Und ebenso wie die Bäume und mehrjährigen Pflanzen auch in diesem Jahr wieder neue Blätter und Blüten treiben, kräftiger und größer werden, können wir den Blick auf das richten, was wir schon vor einiger Zeit erschaffen haben und was weiterhin wächst.

 

Es ist die Zeit, die Ideen und Pläne der letzten Monate konkret umzusetzen. Dafür brauchen sie ebenso wie wir die Kraft der Sonne und des Lichtes, gute Nahrung und einen geeigneten Standort in guter Nachbarschaft.

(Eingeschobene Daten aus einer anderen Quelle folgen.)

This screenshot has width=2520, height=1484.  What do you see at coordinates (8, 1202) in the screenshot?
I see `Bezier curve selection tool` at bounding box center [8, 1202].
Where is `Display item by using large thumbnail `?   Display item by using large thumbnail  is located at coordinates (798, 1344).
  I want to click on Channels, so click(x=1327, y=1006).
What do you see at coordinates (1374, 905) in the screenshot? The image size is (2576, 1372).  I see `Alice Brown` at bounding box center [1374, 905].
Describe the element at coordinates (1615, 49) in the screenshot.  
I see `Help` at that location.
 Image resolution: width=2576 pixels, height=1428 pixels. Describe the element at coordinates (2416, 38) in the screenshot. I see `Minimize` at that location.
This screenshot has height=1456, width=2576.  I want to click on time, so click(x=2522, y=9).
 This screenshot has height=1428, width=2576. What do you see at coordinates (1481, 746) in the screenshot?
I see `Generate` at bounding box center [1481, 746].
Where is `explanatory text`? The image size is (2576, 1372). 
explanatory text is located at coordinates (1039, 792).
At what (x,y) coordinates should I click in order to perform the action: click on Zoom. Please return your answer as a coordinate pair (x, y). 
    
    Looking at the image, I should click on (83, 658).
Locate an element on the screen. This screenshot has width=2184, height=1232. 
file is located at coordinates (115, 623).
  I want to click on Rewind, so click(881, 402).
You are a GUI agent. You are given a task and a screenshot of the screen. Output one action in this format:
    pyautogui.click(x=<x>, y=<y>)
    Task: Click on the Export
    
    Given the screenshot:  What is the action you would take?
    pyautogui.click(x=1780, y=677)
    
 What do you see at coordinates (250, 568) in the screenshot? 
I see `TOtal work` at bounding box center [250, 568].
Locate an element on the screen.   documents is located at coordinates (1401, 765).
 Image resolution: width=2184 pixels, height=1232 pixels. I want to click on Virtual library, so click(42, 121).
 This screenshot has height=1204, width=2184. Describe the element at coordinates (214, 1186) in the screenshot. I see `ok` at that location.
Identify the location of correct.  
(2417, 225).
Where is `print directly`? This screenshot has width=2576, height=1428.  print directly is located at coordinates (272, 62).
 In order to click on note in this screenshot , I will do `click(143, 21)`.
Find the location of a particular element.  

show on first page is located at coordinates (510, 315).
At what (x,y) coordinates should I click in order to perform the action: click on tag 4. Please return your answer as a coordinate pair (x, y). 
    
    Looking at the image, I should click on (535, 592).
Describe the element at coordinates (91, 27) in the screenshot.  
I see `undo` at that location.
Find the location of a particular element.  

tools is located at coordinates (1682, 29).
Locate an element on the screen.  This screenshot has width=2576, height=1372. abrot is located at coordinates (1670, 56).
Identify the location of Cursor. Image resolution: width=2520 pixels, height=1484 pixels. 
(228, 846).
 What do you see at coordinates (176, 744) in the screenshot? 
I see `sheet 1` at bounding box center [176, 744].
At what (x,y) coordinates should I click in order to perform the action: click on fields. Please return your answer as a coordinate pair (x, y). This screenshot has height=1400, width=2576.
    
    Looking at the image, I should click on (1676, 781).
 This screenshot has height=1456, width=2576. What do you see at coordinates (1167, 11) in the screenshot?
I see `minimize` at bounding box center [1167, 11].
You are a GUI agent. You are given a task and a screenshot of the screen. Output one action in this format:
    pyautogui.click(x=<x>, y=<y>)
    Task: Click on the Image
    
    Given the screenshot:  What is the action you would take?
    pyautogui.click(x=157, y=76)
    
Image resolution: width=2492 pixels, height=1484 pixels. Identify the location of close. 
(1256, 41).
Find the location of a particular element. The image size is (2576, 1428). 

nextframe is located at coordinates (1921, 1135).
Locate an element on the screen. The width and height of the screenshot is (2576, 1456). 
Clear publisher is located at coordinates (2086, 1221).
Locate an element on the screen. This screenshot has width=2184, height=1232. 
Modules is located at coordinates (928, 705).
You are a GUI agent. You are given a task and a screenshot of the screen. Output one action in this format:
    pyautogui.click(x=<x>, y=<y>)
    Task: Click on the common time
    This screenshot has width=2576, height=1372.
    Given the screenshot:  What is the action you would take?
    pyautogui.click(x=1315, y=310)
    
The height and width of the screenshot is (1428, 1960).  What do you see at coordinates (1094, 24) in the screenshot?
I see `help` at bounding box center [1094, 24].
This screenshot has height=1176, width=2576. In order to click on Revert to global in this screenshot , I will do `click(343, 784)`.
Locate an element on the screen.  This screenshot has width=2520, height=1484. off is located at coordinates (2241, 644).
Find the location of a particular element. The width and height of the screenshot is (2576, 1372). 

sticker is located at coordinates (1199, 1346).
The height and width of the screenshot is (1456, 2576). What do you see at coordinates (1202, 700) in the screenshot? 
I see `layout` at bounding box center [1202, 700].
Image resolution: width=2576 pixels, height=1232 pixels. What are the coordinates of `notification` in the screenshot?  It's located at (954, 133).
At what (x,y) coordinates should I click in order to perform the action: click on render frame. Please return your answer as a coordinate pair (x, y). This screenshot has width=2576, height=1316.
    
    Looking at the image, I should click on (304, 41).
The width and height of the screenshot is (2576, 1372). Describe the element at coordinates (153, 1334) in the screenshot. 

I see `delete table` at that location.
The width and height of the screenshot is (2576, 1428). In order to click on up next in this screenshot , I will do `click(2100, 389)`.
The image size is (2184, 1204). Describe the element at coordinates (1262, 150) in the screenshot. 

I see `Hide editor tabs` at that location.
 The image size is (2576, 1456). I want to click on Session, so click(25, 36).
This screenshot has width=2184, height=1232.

Und wie in der Natur wachsen da auch Dinge, die wir bewusst gar nicht gesät haben, wir können sie mit Neugierde und Offenheit betrachten und freudvoll erwarten, was sich da entfalten will.

 

Fragen zu dieser Zeit können sein:

  • Was braucht meine Aufmerksamkeit und Fürsorge, dass es gut wachsen und gedeihen kann?
  • Was möchte ich auf jeden Fall umsetzen in diesem Jahr, worauf setze ich meinen Fokus?
  • Was braucht mein Kommitment und meine Hingabe?
  • Was reizt mich, worauf bin ich neugierig?

Genießt die Zeit des Aufbruchs und der wiederkehrenden Lebendigkeit! Ich wünsche Euch viel Erfolg beim Umsetzen Eurer Pläne und Ideen und auch Offenheit für das Unerwartete.